» **Task details**: As you write out the lines from the one containing "Where should I" through the last line of the records, keep them exact and leave out pictures.

--------------------------------

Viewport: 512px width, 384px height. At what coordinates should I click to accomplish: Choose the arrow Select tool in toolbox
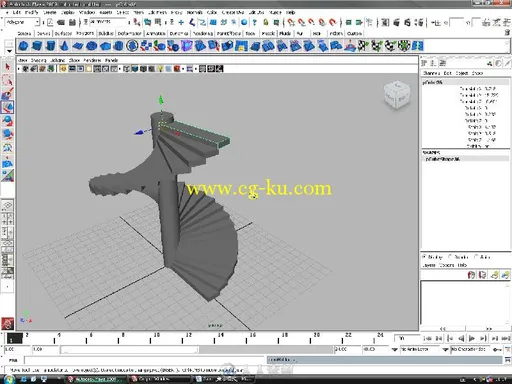8,67
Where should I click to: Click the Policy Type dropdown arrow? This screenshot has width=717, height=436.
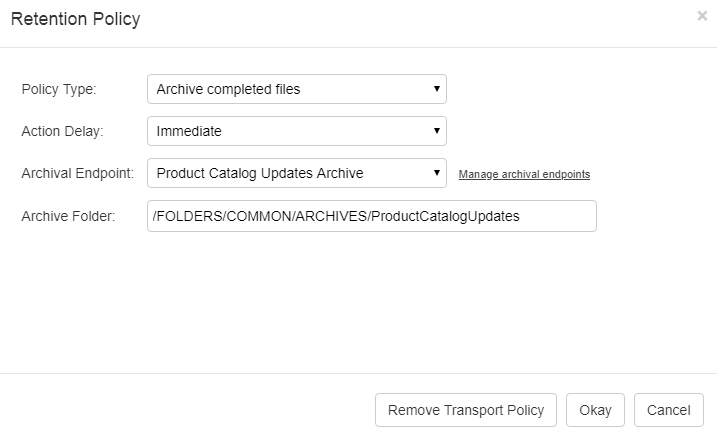click(x=437, y=89)
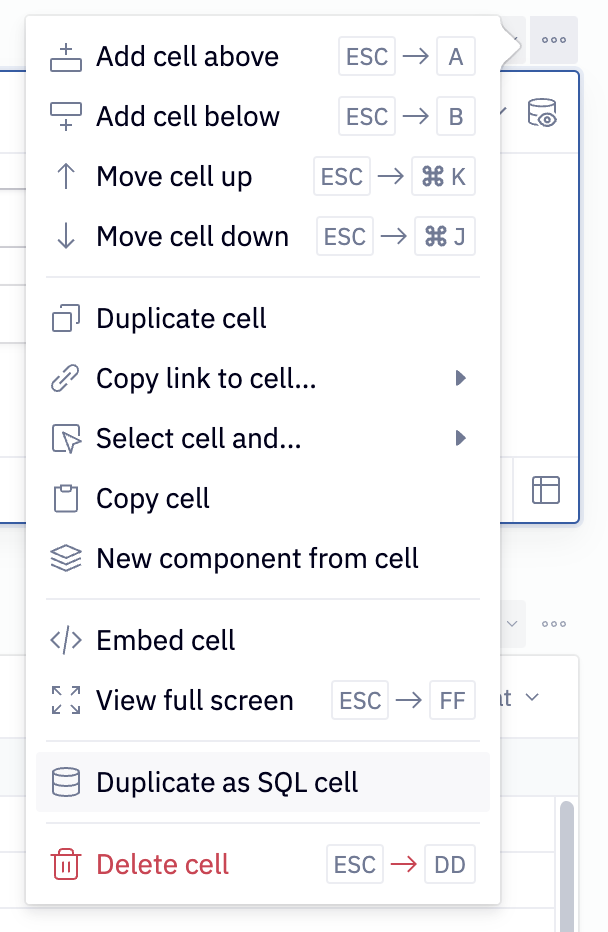Open the top cell's three-dot menu button
Screen dimensions: 608x932
point(554,40)
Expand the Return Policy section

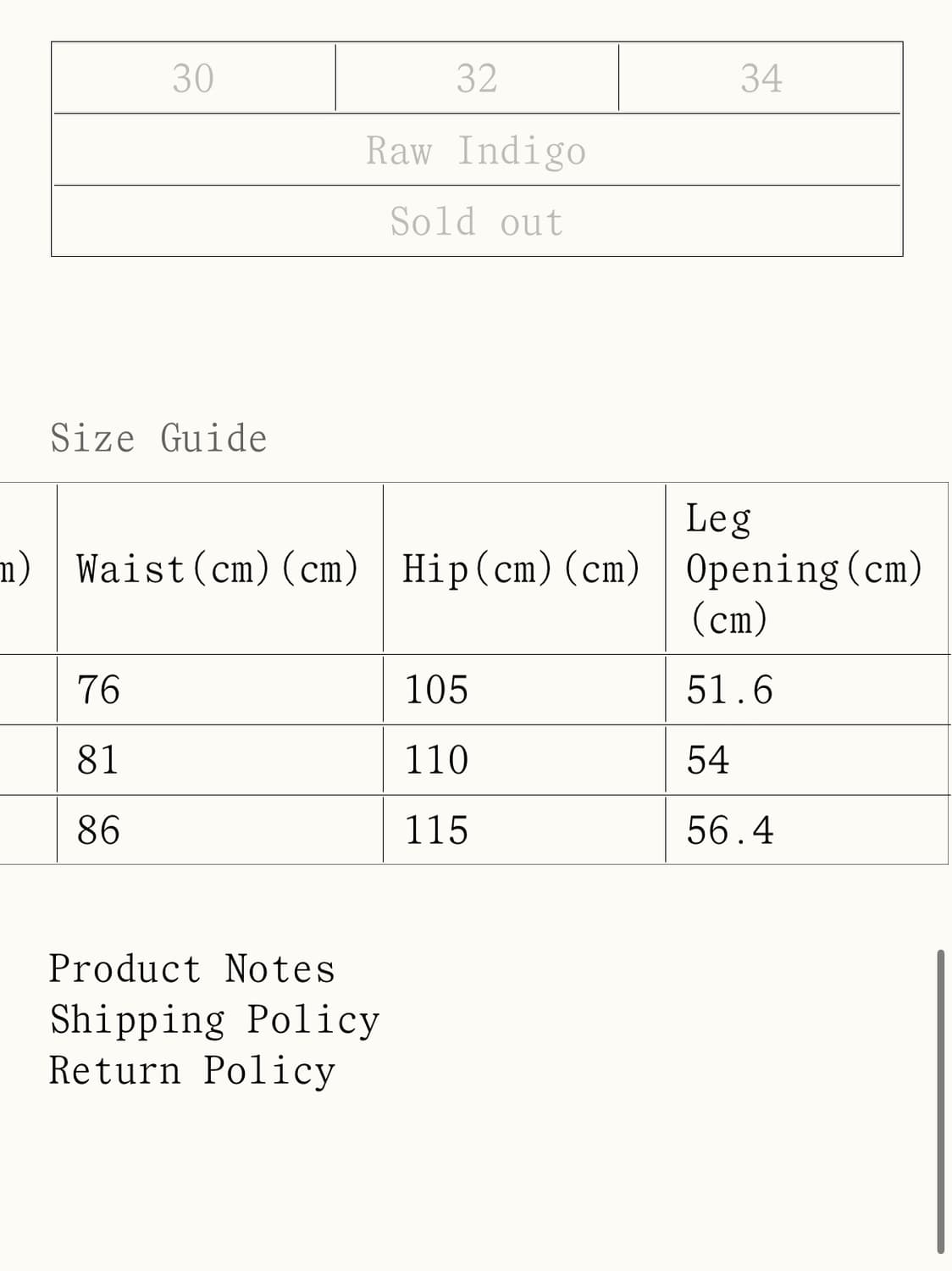tap(192, 1070)
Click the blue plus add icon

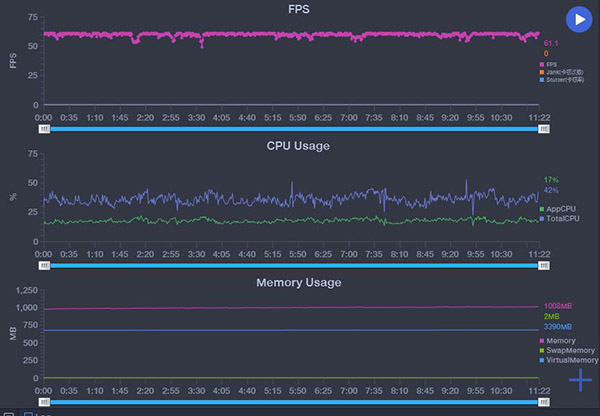(x=580, y=380)
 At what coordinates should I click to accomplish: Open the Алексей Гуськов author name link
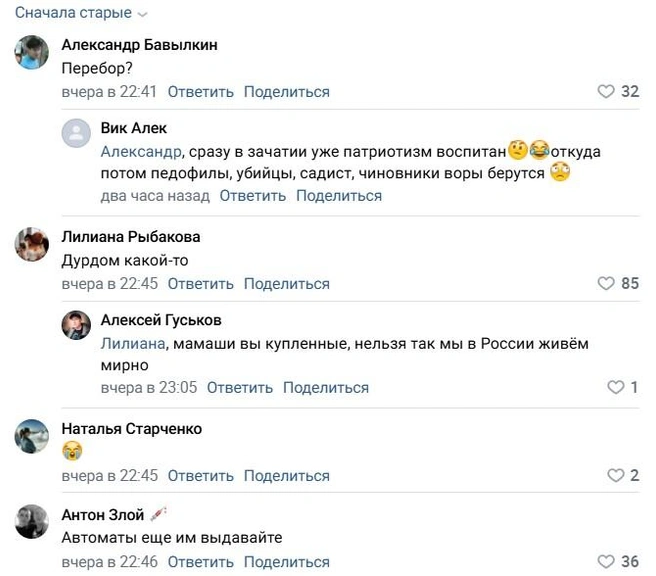[x=161, y=321]
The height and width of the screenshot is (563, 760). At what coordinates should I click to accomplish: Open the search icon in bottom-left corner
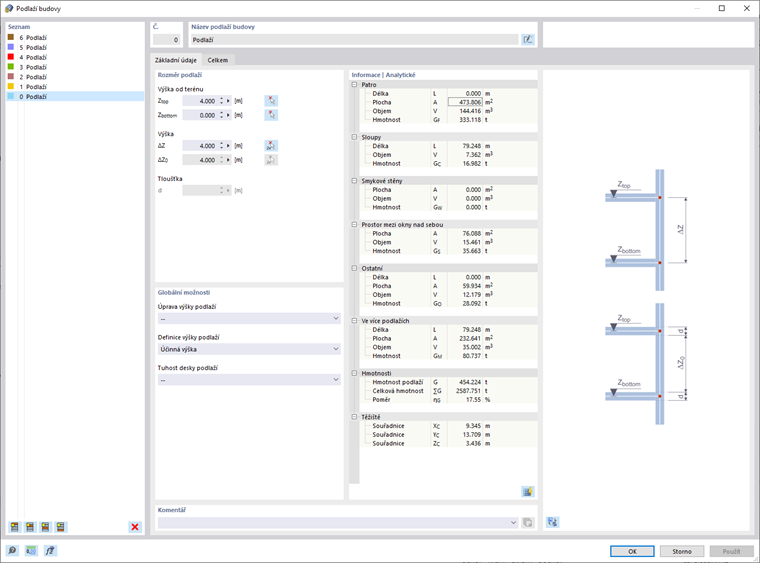12,550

--------------------------------

» **Answer box**:
Where should I click to: Click the Policy Type dropdown arrow? This screenshot has width=717, height=436.
click(x=437, y=89)
Open the top cell's three-dot menu button
Screen dimensions: 608x932
point(554,40)
Expand the Return Policy section

tap(192, 1070)
Click the blue plus add icon

(x=580, y=380)
 At what coordinates should I click to accomplish: Open the Алексей Гуськов author name link
[x=161, y=321]
The height and width of the screenshot is (563, 760). At what coordinates should I click to accomplish: Open the search icon in bottom-left corner
12,550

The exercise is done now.